Allo stesso tempo, in termini di sviluppo della matematica dei sistemi dinamici, la matematica adottata in economia è una matematica obsoleta che, anche quando è stata incorporata nell’economia, era già diventata obsoleta. In questo modo, i modelli sono diventati il ​​totem moderno della tribù degli economisti, cioè un feticcio che non sempre fornisce un progresso significativo nella conoscenza dell’economia. È difficile credere allora che l’obiettivo fosse il progresso scientifico della nostra disciplina e non, come suggeriscono Marx e Gramsci, una grande operazione ideologica che si concluse con l’emarginazione delle teorie “eretiche” e la difesa dello status quo, in particolare dopo l’intensità del conflitto di classe nel biennio 1968-69.

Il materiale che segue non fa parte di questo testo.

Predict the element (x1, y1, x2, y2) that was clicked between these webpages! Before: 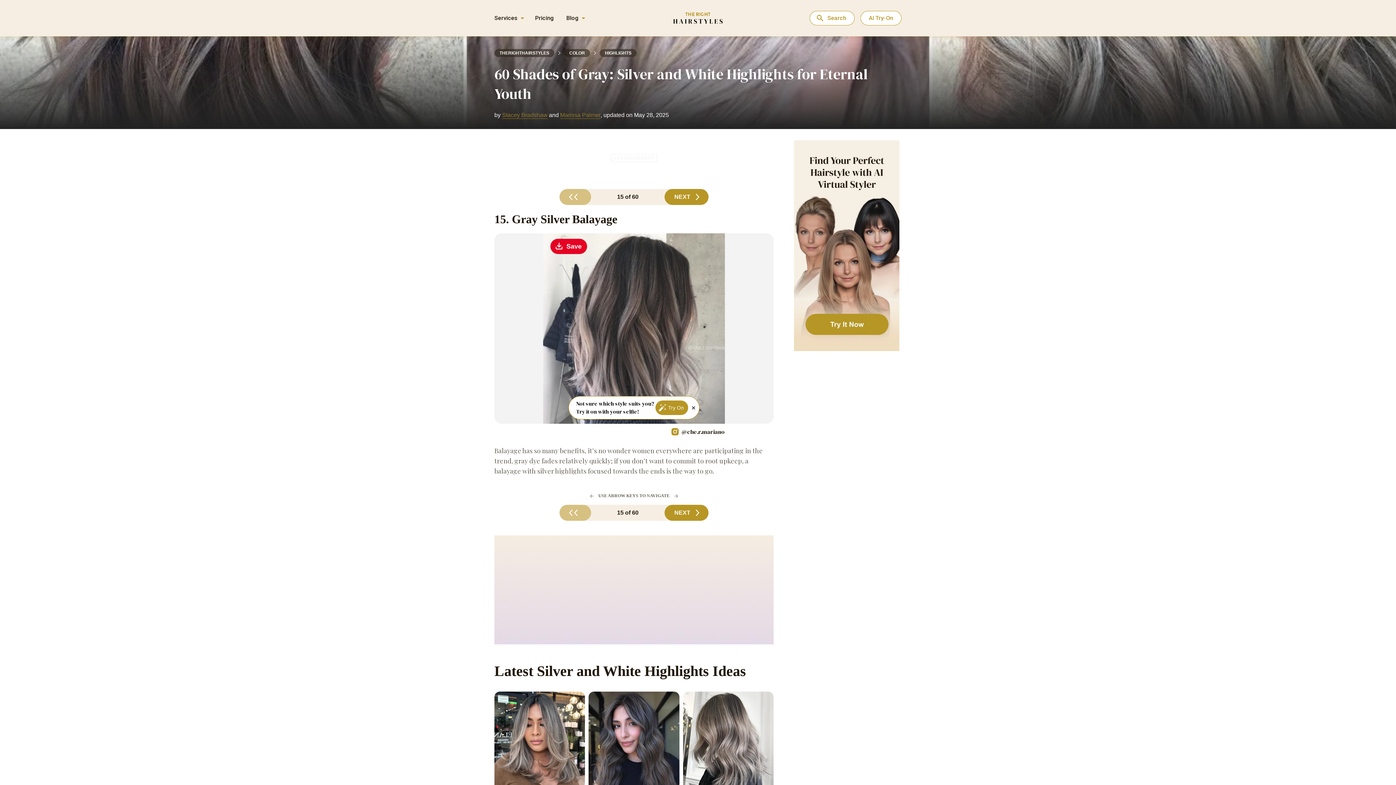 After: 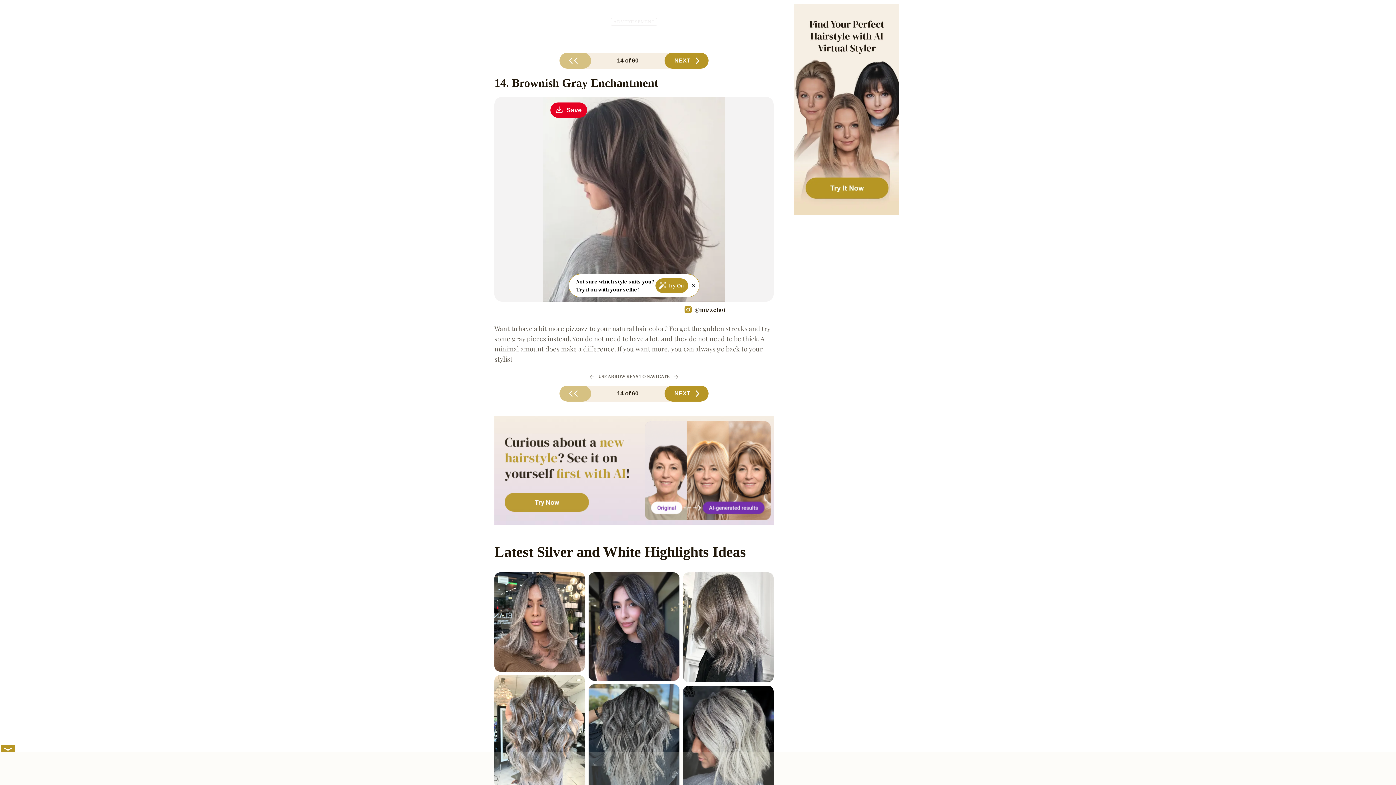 Action: bbox: (559, 189, 591, 205)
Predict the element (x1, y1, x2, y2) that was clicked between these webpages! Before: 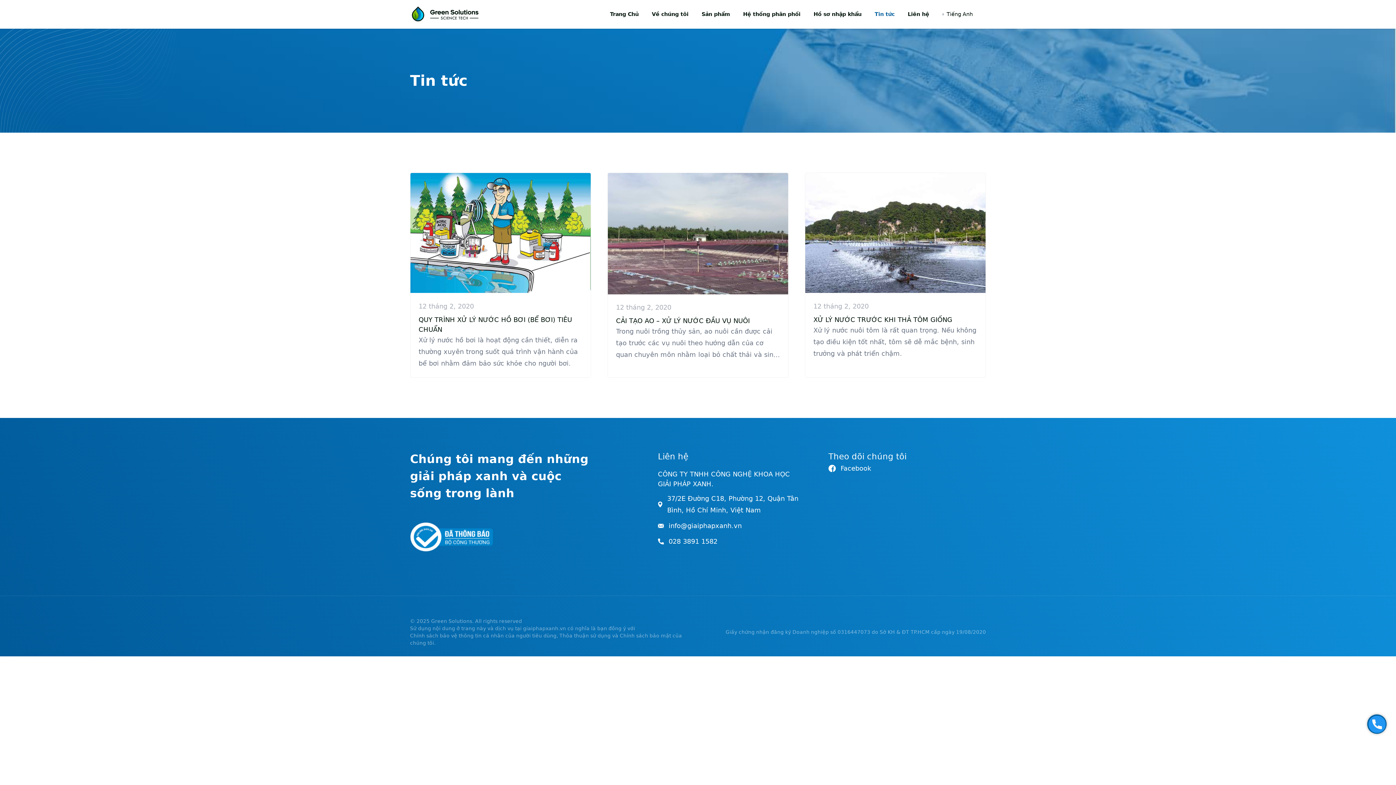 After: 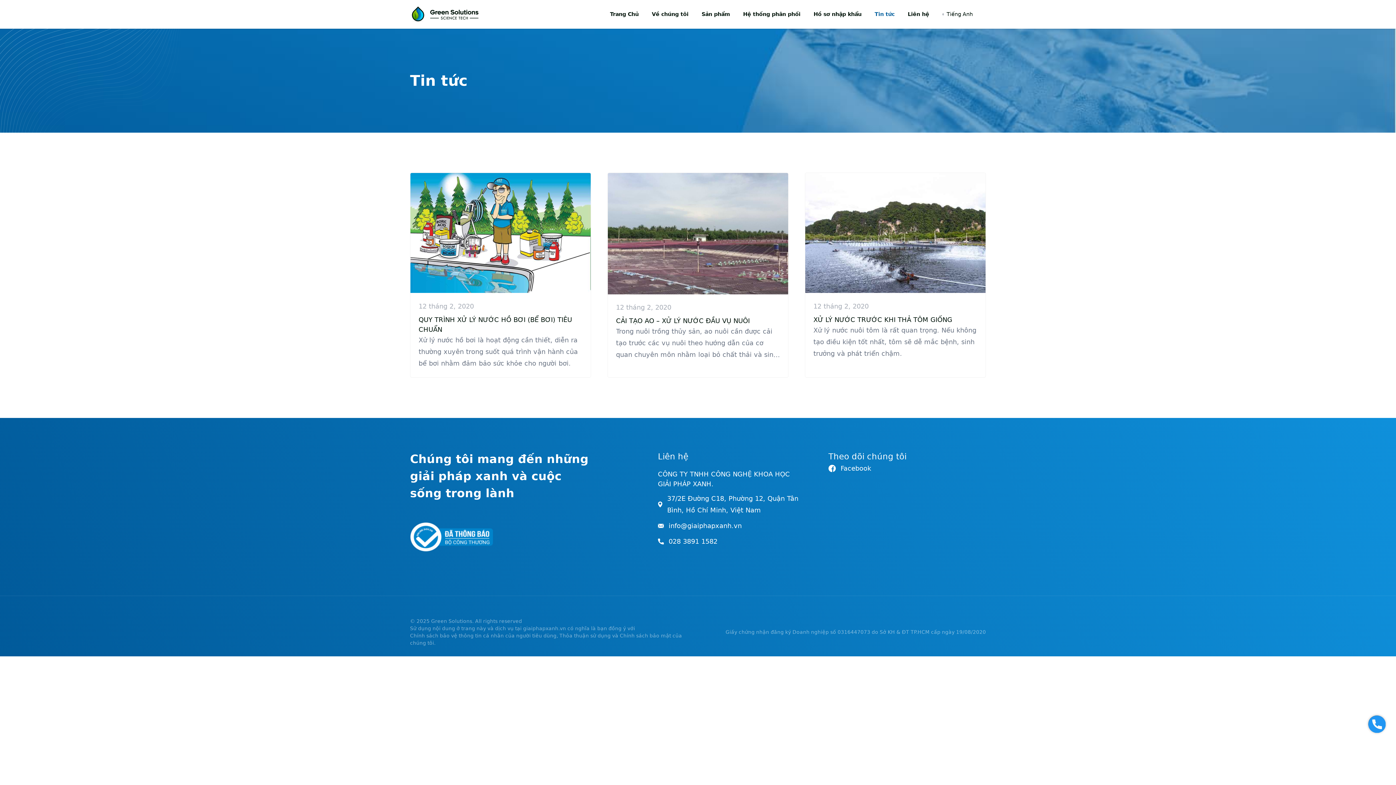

Sebbene ciò sia implicito, è ovvio che questa svolta verso la formalizzazione non è stata una trasformazione naturale. La costruzione di un modello implica l’elaborazione di una “realtà fittizia” che volontariamente assume alcuni aspetti del fenomeno economico, ma ne scarta intenzionalmente altri. In questo senso, con la matematizzazione si perde il realismo dei postulati, allontanando la disciplina dagli aspetti storici e istituzionali.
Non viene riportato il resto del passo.